- Exercise directions
Where the string "saison" occurs in a line of the data below, that line should be copied.

»»

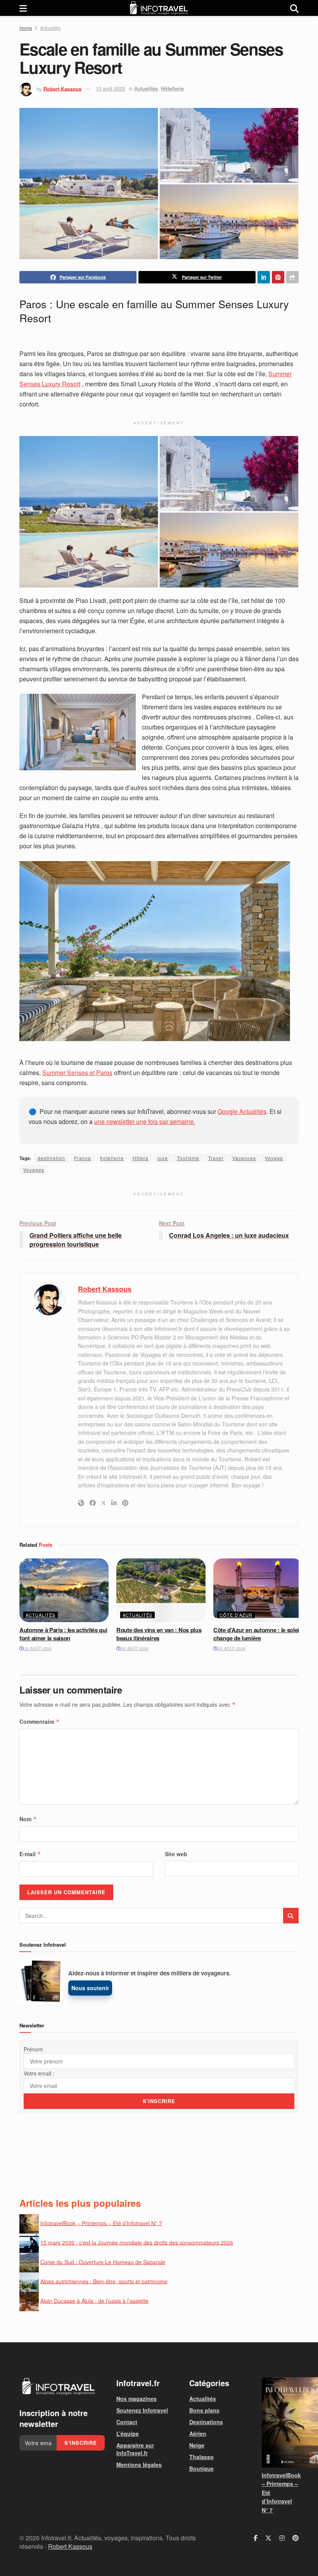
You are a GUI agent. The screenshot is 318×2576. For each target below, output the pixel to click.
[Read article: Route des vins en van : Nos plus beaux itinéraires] (161, 1590)
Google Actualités (242, 1111)
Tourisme (188, 1158)
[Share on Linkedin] (264, 277)
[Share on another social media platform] (292, 277)
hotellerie (112, 1158)
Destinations (206, 2422)
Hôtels (141, 1158)
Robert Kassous (62, 88)
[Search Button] (294, 8)
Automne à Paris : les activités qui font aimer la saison (63, 1634)
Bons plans (204, 2410)
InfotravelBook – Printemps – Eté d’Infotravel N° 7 (101, 2223)
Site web (176, 1854)
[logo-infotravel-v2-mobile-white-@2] (58, 2386)
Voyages (33, 1169)
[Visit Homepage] (159, 8)
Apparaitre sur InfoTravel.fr (135, 2449)
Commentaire (39, 1721)
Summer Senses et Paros (77, 1072)
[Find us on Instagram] (282, 2538)
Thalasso (201, 2457)
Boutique (201, 2468)
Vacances (244, 1158)
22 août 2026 (134, 1648)
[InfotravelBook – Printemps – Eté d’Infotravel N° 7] (280, 2422)
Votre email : (39, 2073)
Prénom (33, 2049)
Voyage (274, 1158)
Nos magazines (136, 2398)
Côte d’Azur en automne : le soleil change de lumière (257, 1634)
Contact (126, 2422)
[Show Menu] (23, 8)
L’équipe (127, 2433)
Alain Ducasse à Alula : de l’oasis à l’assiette (94, 2300)
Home (25, 27)
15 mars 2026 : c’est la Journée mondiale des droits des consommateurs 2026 (136, 2242)
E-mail (30, 1854)
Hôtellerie (172, 88)
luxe (162, 1158)
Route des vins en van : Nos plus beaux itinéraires (158, 1634)
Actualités (50, 27)
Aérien (197, 2433)
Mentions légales (139, 2464)
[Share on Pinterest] (278, 277)
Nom (28, 1819)
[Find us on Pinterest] (295, 2538)
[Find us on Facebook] (256, 2538)
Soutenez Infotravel (142, 2410)
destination (51, 1158)
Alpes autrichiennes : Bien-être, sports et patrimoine (104, 2281)
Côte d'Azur (235, 1615)
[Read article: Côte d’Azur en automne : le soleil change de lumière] (257, 1590)
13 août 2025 (110, 88)
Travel (215, 1158)
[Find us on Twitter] (268, 2538)
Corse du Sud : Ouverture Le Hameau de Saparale (102, 2261)
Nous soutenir (90, 1988)
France (82, 1158)
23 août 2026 (37, 1648)
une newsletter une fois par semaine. (144, 1121)
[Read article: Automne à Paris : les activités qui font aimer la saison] (64, 1590)
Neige (196, 2445)
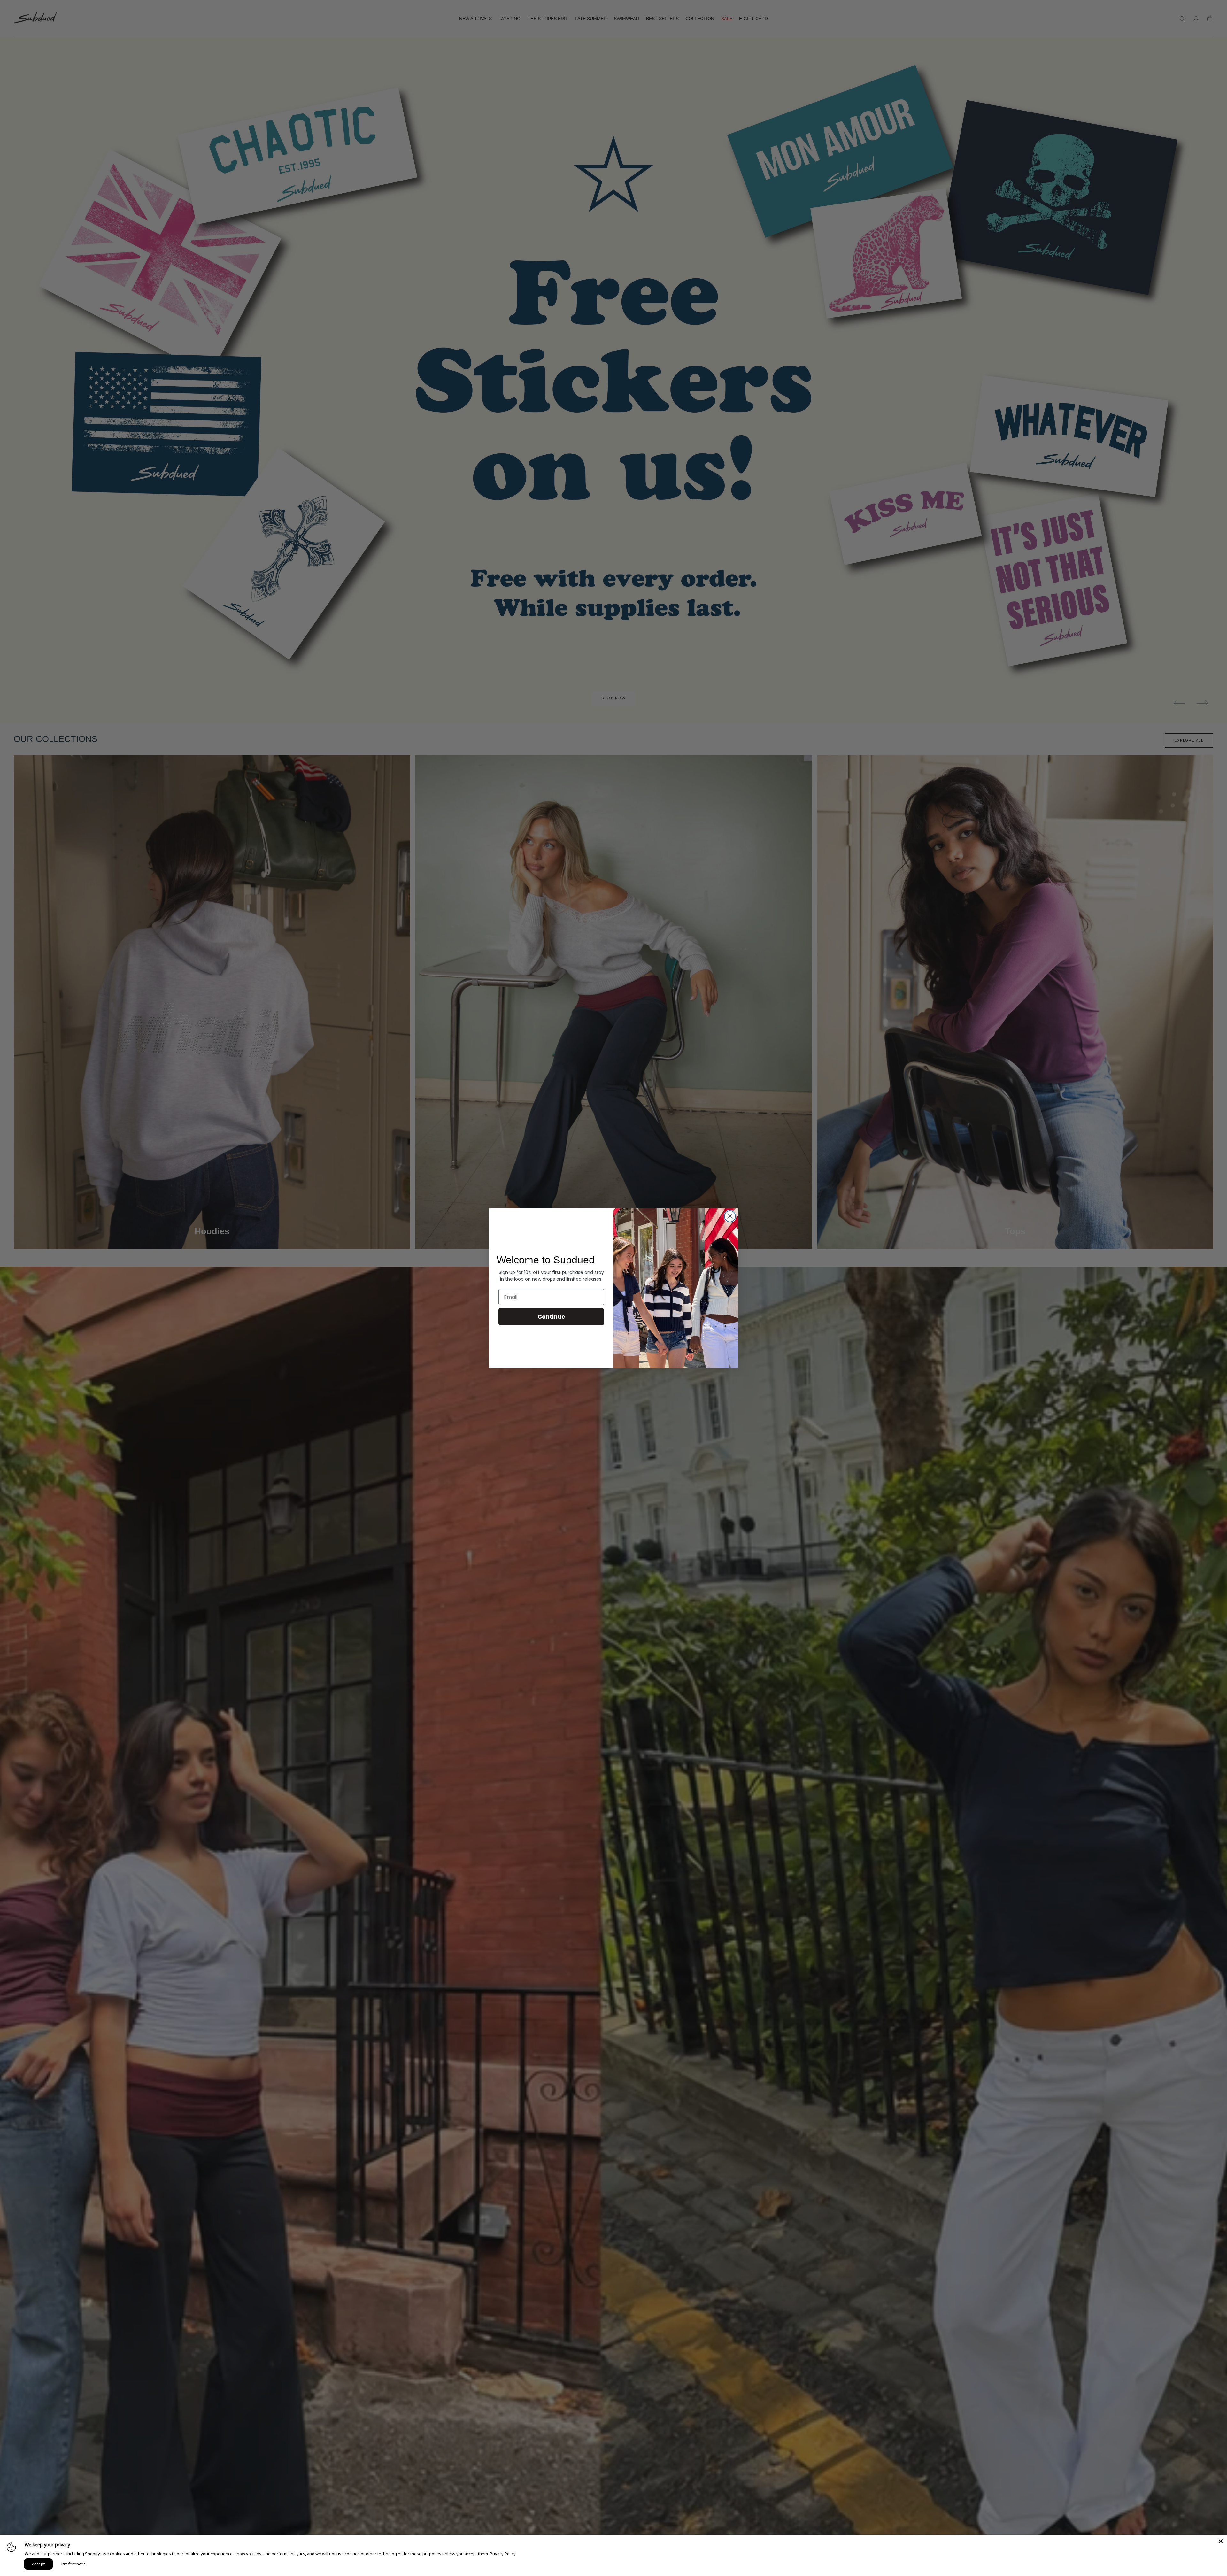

««

- Solution to this exercise
Automne à Paris : les activités qui font aimer la saison (63, 1634)
[Read article: Automne à Paris : les activités qui font aimer la saison] (64, 1590)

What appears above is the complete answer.